SEITE ::
22. Mai 2016 | St. Marienkirche Husum

„Miteinander auf der Suche nach dem, was Glaube bedeutet“

22. Mai 2016 von Gothart Magaard

Trinitatis, Predigt über Joh 3,8 zur Eröffnung der Aktion „artist in parish“ im Rahmen des Reformationsjubiläums

„Der Wind weht wo er will, und du hörst sein Sausen wohl; aber du weißt nicht, woher er kommt und wohin er fährt.“

Die Gnade unseres Herrn Jesus Christus, die Liebe Gottes und die Gemeinschaft des Heiligen Geistes sei mit euch. Amen.

Liebe Gemeinde,

Trinitatis, Tag der Dreifaltigkeit. Fragt mich jemand, was wir am heutigen Tag feiern, liegt die Antwort nicht direkt auf der Zunge. Es gibt keine Festlegende zum Sonntag Trinitatis, wie zu Pfingsten oder Himmelfahrt. Nein, dieser Sonntag stellt das Geheimnis Gottes in den Mittelpunkt mit der ganzen Vielfalt seiner biblischen Bezüge und ebenso den gegenwärtigen Erfahrungen Gottes.

„Im Namen Gottes des Vaters und des Sohnes und des Heiligen Geistes“ – in diesen vertrauten Worten, die jeden Gottesdienst eröffnen, fließen die verschiedenen Erfahrungen und Ahnungen Gottes zusammen.

Wir bekennen uns zu Gott, dem Schöpfer – der alles was ist, in unvordenklicher Zeit ins Leben rief und es bis auf den heutigen Tag bewahrt und erhalten hat. Wir bekennen uns zu dem Gott, der in der Schönheit der Schöpfung seine Spuren erkennen lässt – und uns in seiner Allmacht doch auch abgründig verborgen erscheint.

Wir bekennen uns zu Jesus Christus, der die Botschaft vom Himmelreich hineinerzählte in den Alltag, in Lebens-, Haushalts- und Wirtschaftsgeschichten hinein. Wir bekennen uns zu seinem Weg, der die maßlose Liebe Gottes in dieser Welt aufscheinen ließ und am Kreuz nicht endete.

Und wir bekennen uns zum Heiligen Geist – Gottes unsichtbarem Wirken in dieser Welt, erfahrbar als Rücken- und Gegenwind.

Wir bekennen uns zu diesem Gott, der Menschen zu jenem eigentümlichen Häuflein zusammenführt, das sich Kirche nennt, griechisch: Ekklesia – Gemeinschaft der „Herausgerufenen“.

ERKLÄRTES ZIEL A ::
Beantworte anhand der Predigt:
(i) Über welche Bibelstelle wird gepredigt?
(ii) Wie ist der Heilige Geist laut der Predigt erfahrbar?
(iii) Welches griechische Wort nennt die Predigt für Kirche?
ERKLÄRTES ZIEL B :: Führe die Predigt zu Trinitatis nach ihrem letzten Satz weiter.

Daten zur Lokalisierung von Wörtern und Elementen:
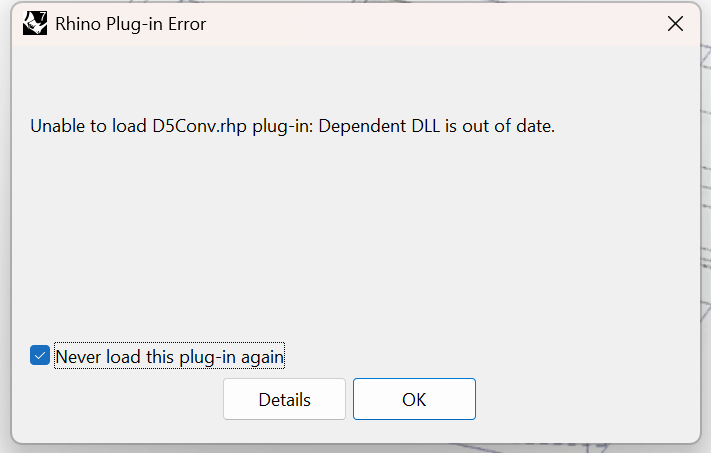Expand error details for the plug-in
Screen dimensions: 711x453
[284, 399]
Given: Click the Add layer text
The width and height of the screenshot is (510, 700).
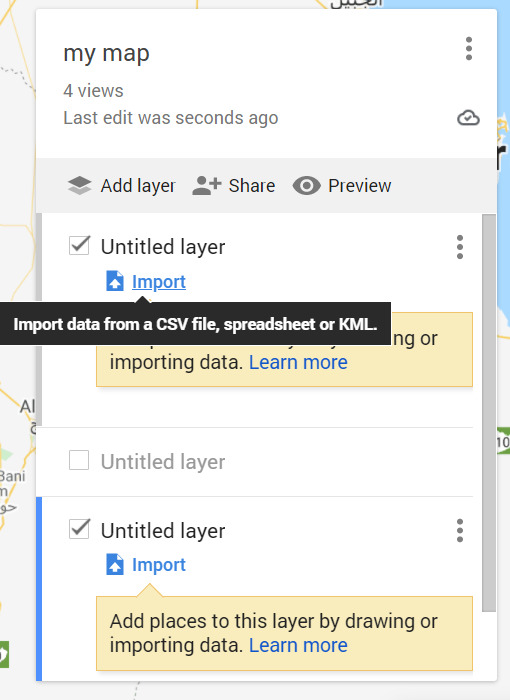Looking at the screenshot, I should pos(138,186).
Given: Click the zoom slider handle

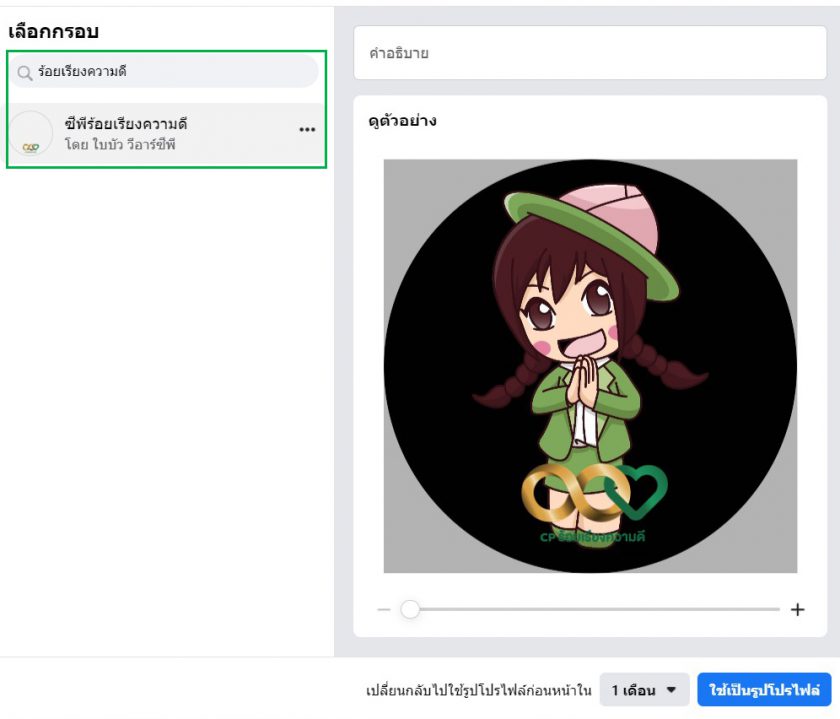Looking at the screenshot, I should (410, 609).
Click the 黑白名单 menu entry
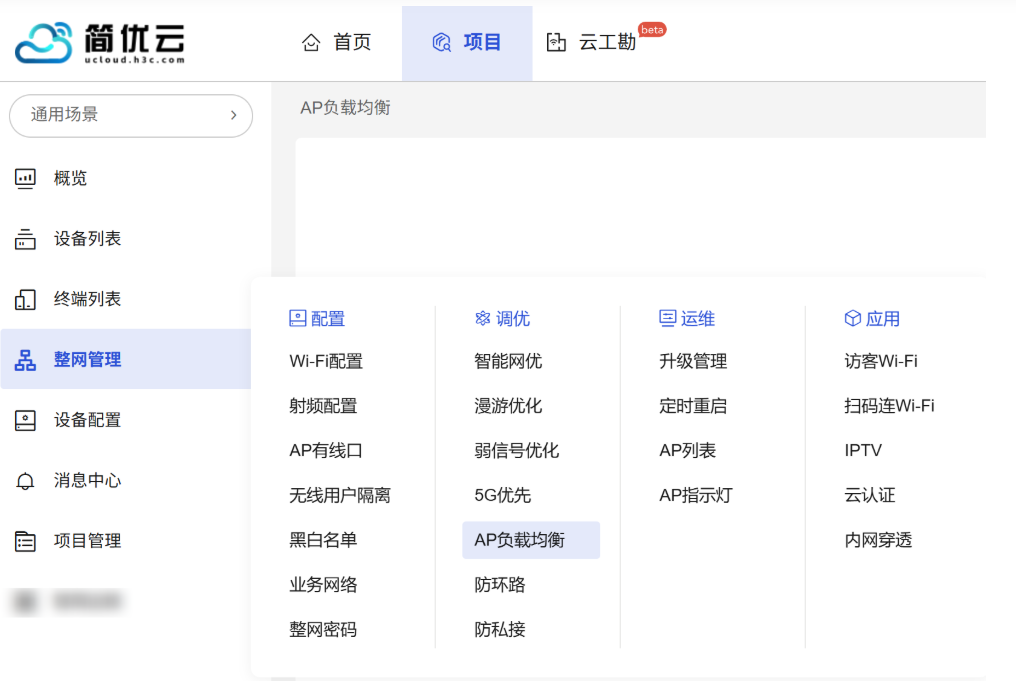This screenshot has width=1016, height=681. (323, 540)
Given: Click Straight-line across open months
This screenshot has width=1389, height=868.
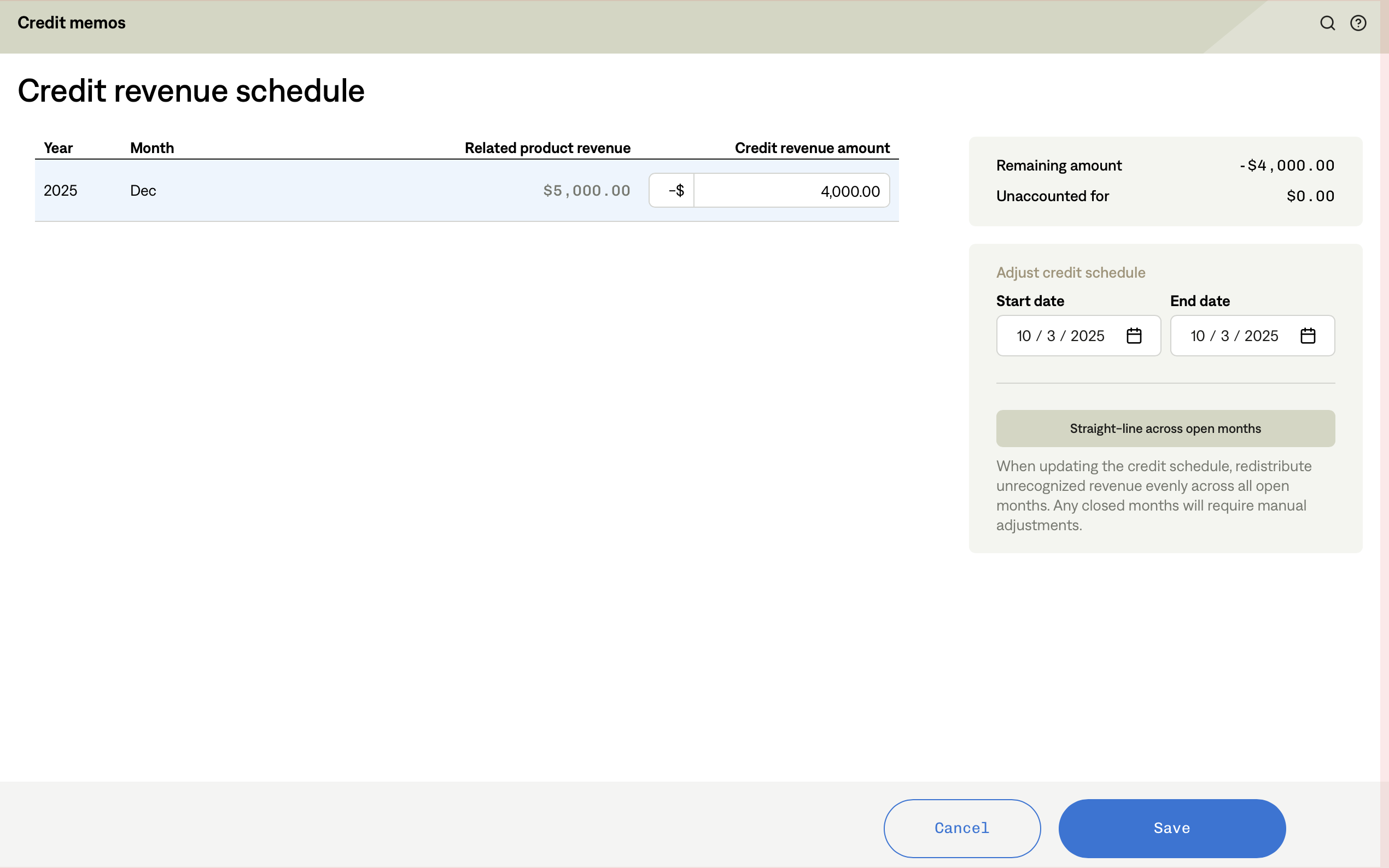Looking at the screenshot, I should click(1165, 428).
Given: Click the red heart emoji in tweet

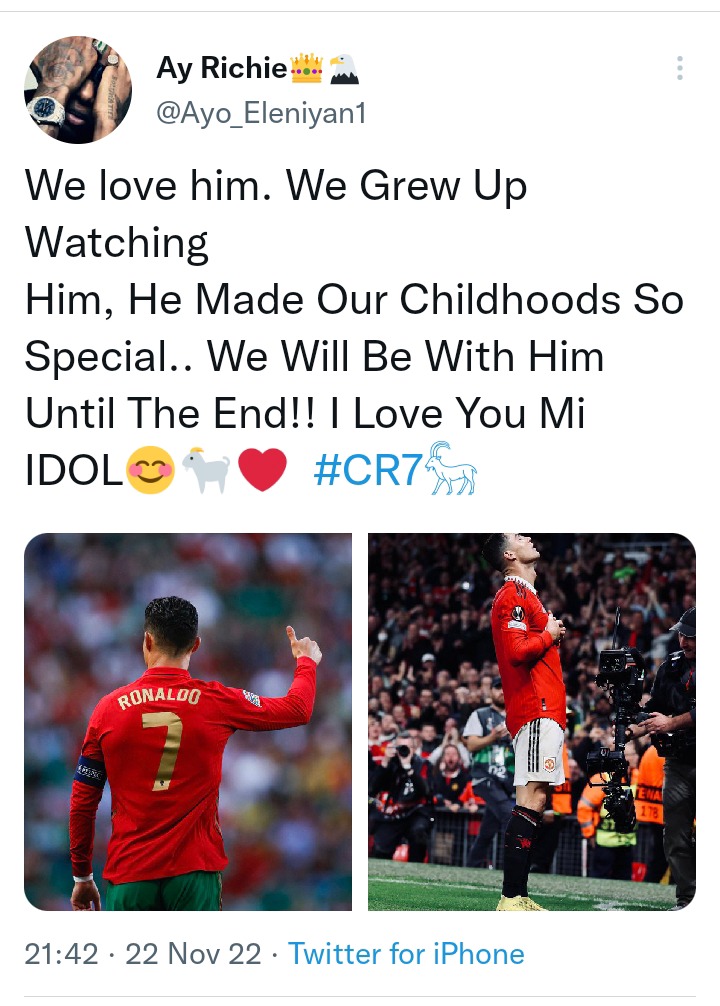Looking at the screenshot, I should (x=262, y=470).
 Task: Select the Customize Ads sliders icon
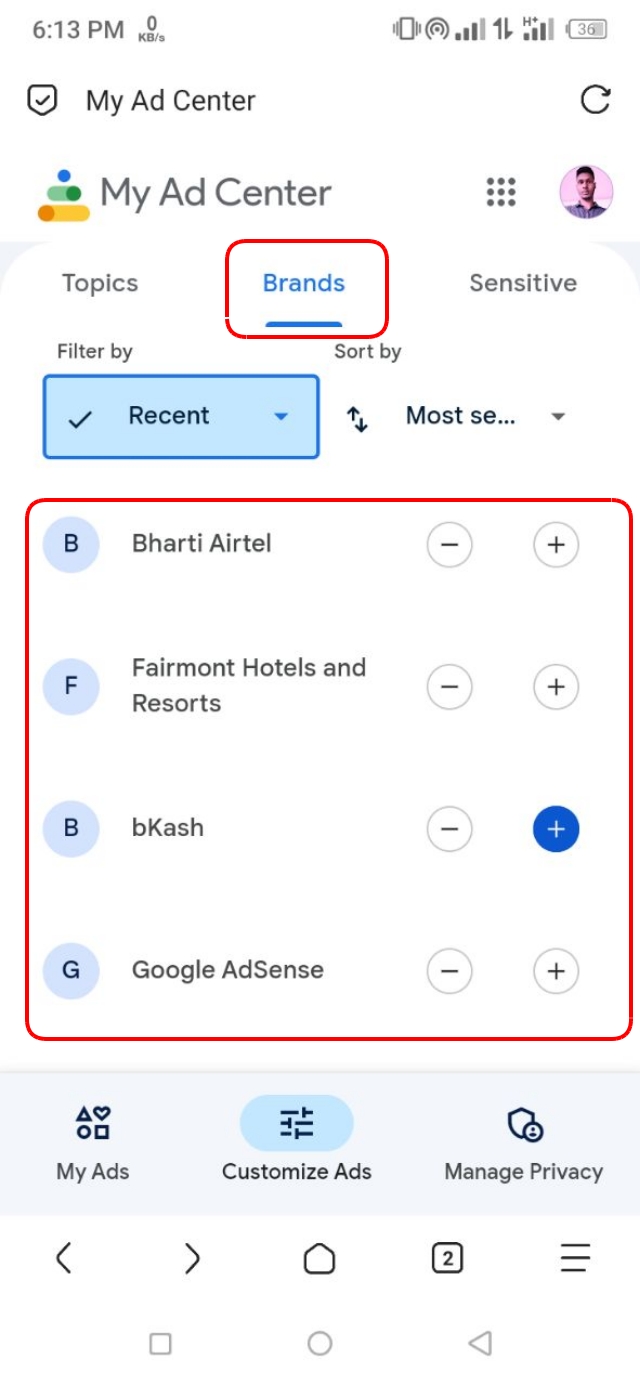click(x=297, y=1122)
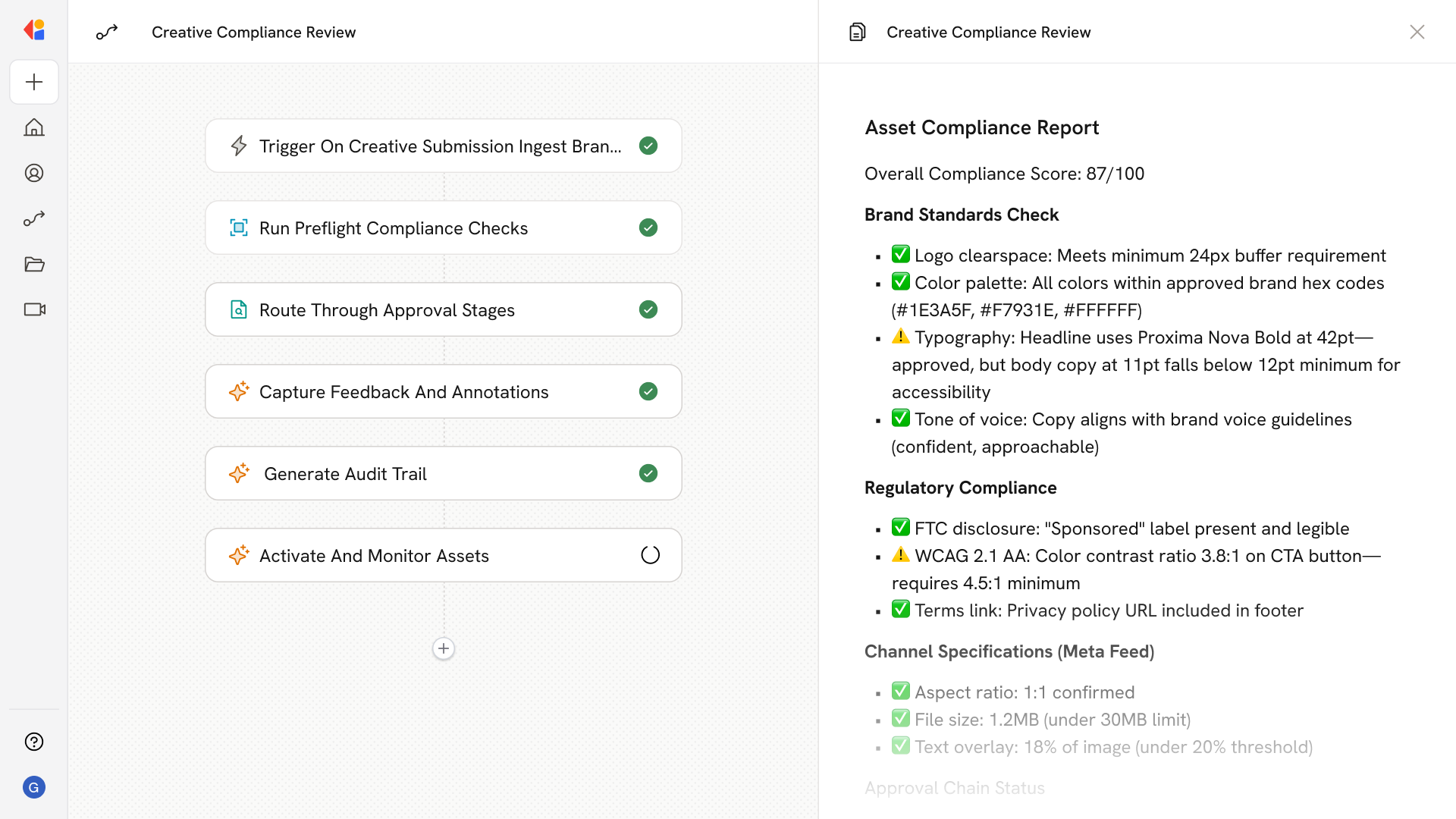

AUSGABE A ::
(i) Joh 3,8
(ii) Als Rücken- und Gegenwind
(iii) Ekklesia

AUSGABE B ::
Herausgerufen zunächst aus den Konventionen der Gottesbilder. Herausgerufen in die Weite der Welt, um eine Liebe zu bezeugen, die sich wehrlos unter die Menschen begibt um aufzurichten, einzusammeln und uns zu suchen, immer wieder zu suchen. Herausgerufen schließlich aus den Mauern der Kirchen, um Salz der Erde und Licht der Welt zu sein – und inmitten einer friedlosen Zeit Gottes Ankunft in dieser Welt und die Hoffnung gegen die Todesmächte zu bezeugen.

Das alles: Im Namen Gottes des Vaters und des Sohnes und des Heiligen Geistes – im Glauben, der an der Vorläufigkeit aller Erfahrungen mit Gott nicht irre wird und dem das Geheimnis dieser Einheit in der Verschiedenheit der Begegnungsweisen des einen Gottes nicht zum unergründlichen Rätsel wird.

„Der Wind weht wo er will, und du hörst sein Sausen wohl; aber du weißt nicht, woher er kommt und wohin er fährt.“ So heißt es im letzten Satz des für den heutigen Tag vorgesehenen Textes aus dem Johannesevangelium. Er erzählt von der Begegnung zwischen Jesus und Nikodemus, einem Gespräch bei Nacht, wir haben davon in der Lesung gehört.

Der Pharisäer Nikodemus stellt Fragen, schaut hin und hört hin. Er lässt sich auf das Gespräch mit einem ein, der ihm ganz neu, ganz anders von diesem geheimnisvollen Gott erzählt, als er es kannte. Er geht dabei mit seinen Fragen tief hinein in die Materie, bleibt nicht an der Oberfläche. Er hält Widersprüche aus, gibt nicht so schnell auf. Ebenso wie Jesus, der die Ernsthaftigkeit des Gegenübers keinen Augenblick lang bezweifelt.

Für mich ist die Beschreibung dieser Begegnung zwischen Jesus und Nikodemus eine wichtige Verbindung zwischen dem heutigen Kirchenfest und dem nordkirchenweiten Projekt, das wir heute im Rahmen des Gedenkens der Reformation vor 500 Jahren eröffnen.

artist in parish“ haben wir es genannt – und es geht um eine fruchtbare Auseinandersetzung und Begegnung zwischen Künstlerinnen und Künstlern und Gemeinden, die sich zusammengefunden haben. In neun Gemeinden, über unsere ganze Nordkirche hinweg verteilt, wird es stattfinden, und ich freue mich, dass einige von Ihnen sich heute hierher nach Husum auf den Weg gemacht haben.

Für einen festgelegten Zeitraum zwischen zwei Wochen und vier Wochen lebt und arbeitet jeweils ein Künstler oder eine Künstlerin in einer Kirchengemeinde und erstellen vor Ort ein Kunstprojekt.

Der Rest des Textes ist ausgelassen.